HONORING THE LIFE OF MARTIN LUTHER KING JR.
By Rev. Dr. Arthur Chang
“From everyone who has been given much, much will be demanded; and from the one who has been entrusted with much, much more will be asked.” (Luke 12:48)
Martin Luther King Jr. fell into that category of one who lays down his life for human kind. The scourge of Black Americans by structural racism can hardly be imagined if you are not black. “Absolute power corrupts absolutely.” Throughout history, White Americans have shown several examples of this, which includes their treatment of peoples of Africa, brought to America as slaves and exploited in the worst imaginable ways.
Africans were brought to America as slaves as early as the 1500’s although the official Jamestown date is somewhere in 1619.
On September 22, 1862, President Abraham Lincoln issued the preliminary Emancipation Proclamation, which declared that as of January 1, 1863, all enslaved people in the states currently engaged in rebellion against the Union “shall be then, henceforward and forever, free.”
King observed the freedom to vote cost America nothing. However, the real price would come with the call for equality, at which time America would be asked to improve housing, education and opportunities for the African American people. This is when even greater resistance would come.
King’s letter from a Birmingham jail addressed the “Three Evils of Society,” The evils of Racism, Poverty and War.
Black people have been subject to all three of these from the Emancipation until now.
King demonstrated an unfaltering belief that truth is integral to justice. “All we say to America is, ‘Be true to what you said on paper.’”
Dr. King never wavered from his invocation of that truth — regardless of how uncomfortable it may be — it is critical to America’s ability to live up to its stated ideals. He never lost his faith in the power of truth, either. As he said in his Nobel Peace Prize acceptance speech in 1964, “I believe that unarmed truth and unconditional love will have the final word in reality.”
The vision of a truly just, fair and equal America, which Dr. King spent his life working to build, is still being shaped today, and we all have a crucial role to play in its creation.
Structural racism and other forms of systemic discrimination and inequity have worked against Black equality and justice.
The arbitrary killing of George Floyd by law enforcement in full public view is merely a sampling of the countless injustices Blacks have endured through time.

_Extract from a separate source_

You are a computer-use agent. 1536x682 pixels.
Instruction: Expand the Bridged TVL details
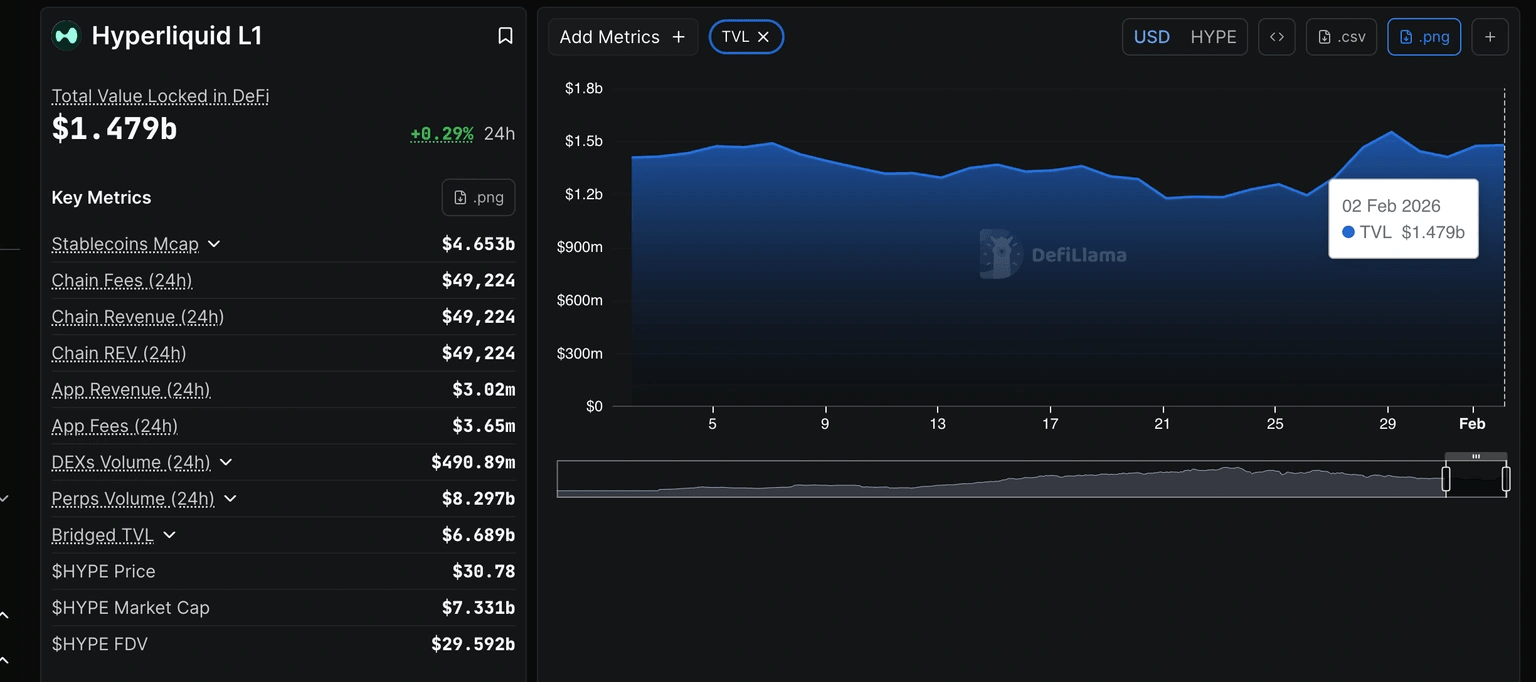169,535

Most killings of Black people has been private, as in the 2020 case of Ahmaud Arbery, recorded by a young woman by cell phone. This evidence led a jury in the US state of Georgia to find three White men guilty of the murder. The men had followed Arbery in a truck as he ran through a neighborhood.
In December, 2021, Florida Governor Ron DeSantis partnered with a group that has sought to ban from classrooms a book about Dr. King. This was to announce an anti-truth measure that promises to be, in the words of a press release from the governor’s office, “the strongest legislation of its kind in the nation.” Florida’s “Stop W.O.K.E. Act” replicates scores of anti-truth bills already in play in more than 25 states.

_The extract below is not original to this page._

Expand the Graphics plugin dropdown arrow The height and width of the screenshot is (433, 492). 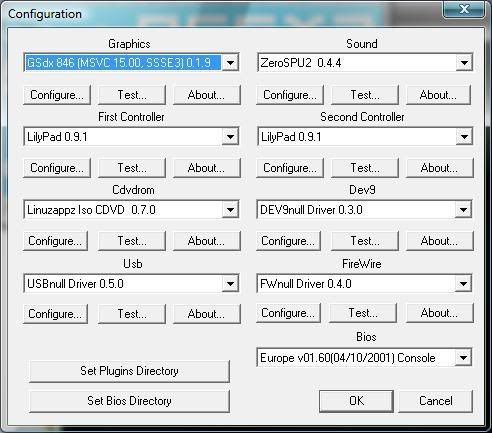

The idea of being “woke, “a term originating in Black American vernacular (e.g., “stay woke”) has been co-opted as a derisive blanket dismissal of the concerns of historically marginalized communities. Florida’s anti-truth measure reveals what this backlash is really about.
The hopes and dreams of Black Americans, described by Dr. King, and those of the majority of White Americans are likely the same. Perhaps there will never be compensation to Blacks, who did the yeoman’s work of setting this nation on its great economic path, receiving nothing but structural racism for their efforts. Curiously, when masses of poor Whites came to America, they were given lands to own and cultivate.
Martin’s dream cannot be in vain even where there are deliberate steps in several states to take away the right of their citizens to vote.
Millions of White Americans who have already matured beyond the narrow limits of the tribalism that is racism, will need to keep these three statements by Dr. Martin Luther King Jr. in mind:
1. The three Evils of Society are Racism, Poverty and War.
2. All we say to America is, ‘Be true to what you said on paper’ and…
3. I believe that unarmed truth and unconditional love will have the final word in reality.